Vacant store windows broken (2324 8th Avenue)

A vacant store "on 125th Street and Eighth Avenue" ("esquina norte de la Octava y 125") is one of the businesses in a list of those with broken windows made by a reporter for La Prensa who walked along West 116th Street, Lenox Avenue, and West 125th Street on the day after the disorder. After walking north on Lenox Avenue from West 116th Street, the reporter turned left on West 125th Street, and walked west to 8th Avenue and looked a block north and south of that intersection. The vacant store was not located on any of the corners themselves: a branch of the Liggett drug store chain on the northeast corner and Andy's Florist on the southeast corner appear in the reporter's list; an Optima cigar store on the northwest corner, and the Lazar department store on the southwest corner appear in the MCCH business survey and Tax Department photographs. The La Prensa reporter listed damaged buildings on the east side of 8th Avenue both north and south of 125th Street, but this vacant store appears with those on the south, so is likely 2324 8th Avenue, which is recorded in the MCCH business survey as an "Empty store." (Police arrested Viola Woods for allegedly smashing the windows of a vacant store at 2314 8th Avenue, but that address is closer to 124th Street than 125th Street).

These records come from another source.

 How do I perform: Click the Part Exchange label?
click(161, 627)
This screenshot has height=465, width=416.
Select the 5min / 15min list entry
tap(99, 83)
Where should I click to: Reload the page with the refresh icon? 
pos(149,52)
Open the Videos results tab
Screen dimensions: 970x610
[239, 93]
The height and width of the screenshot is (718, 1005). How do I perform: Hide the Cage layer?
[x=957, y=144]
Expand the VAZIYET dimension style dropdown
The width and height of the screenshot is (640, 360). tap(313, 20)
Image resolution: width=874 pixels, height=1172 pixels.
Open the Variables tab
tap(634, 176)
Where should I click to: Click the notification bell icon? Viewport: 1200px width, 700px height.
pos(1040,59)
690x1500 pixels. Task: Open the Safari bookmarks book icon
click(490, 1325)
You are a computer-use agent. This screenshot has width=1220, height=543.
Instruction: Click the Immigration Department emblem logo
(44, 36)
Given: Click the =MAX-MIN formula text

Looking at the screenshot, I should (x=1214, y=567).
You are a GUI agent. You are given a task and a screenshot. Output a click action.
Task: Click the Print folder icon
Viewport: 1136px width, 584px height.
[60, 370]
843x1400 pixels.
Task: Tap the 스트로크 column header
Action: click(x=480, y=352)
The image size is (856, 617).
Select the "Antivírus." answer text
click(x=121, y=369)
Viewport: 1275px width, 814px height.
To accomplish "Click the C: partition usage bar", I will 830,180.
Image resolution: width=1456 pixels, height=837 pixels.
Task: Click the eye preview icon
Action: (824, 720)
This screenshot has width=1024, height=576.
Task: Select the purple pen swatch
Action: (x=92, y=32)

In the first hours of the disorder, crowds around Kress' store on West 125th Street moved down 8th Avenue to 124th Street, to the rear of the store. Later, after 9:00 PM, Inspector McAuliffe ordered police to establish a perimeter around the main business blocks of the street, from 8th to Lenox Avenues, from 124th to 126th Streets, according to stories in the New York Times, Daily Mirror, New York Herald Tribune, and Pittsburgh Courier. The presence of such large numbers of police does appear to have resulted in only isolated looting of stores around the corners of 8th Avenue and West 125th Street, even if it came too late to protect store windows. Only the Danbury Hat store north of 125th Street was reported as being looted.

No other sources mention the vacant store at this address, and no one arrested during the disorder is identified as breaking the business' windows. The Tax Department photograph shows a one-story building constructed after 1935.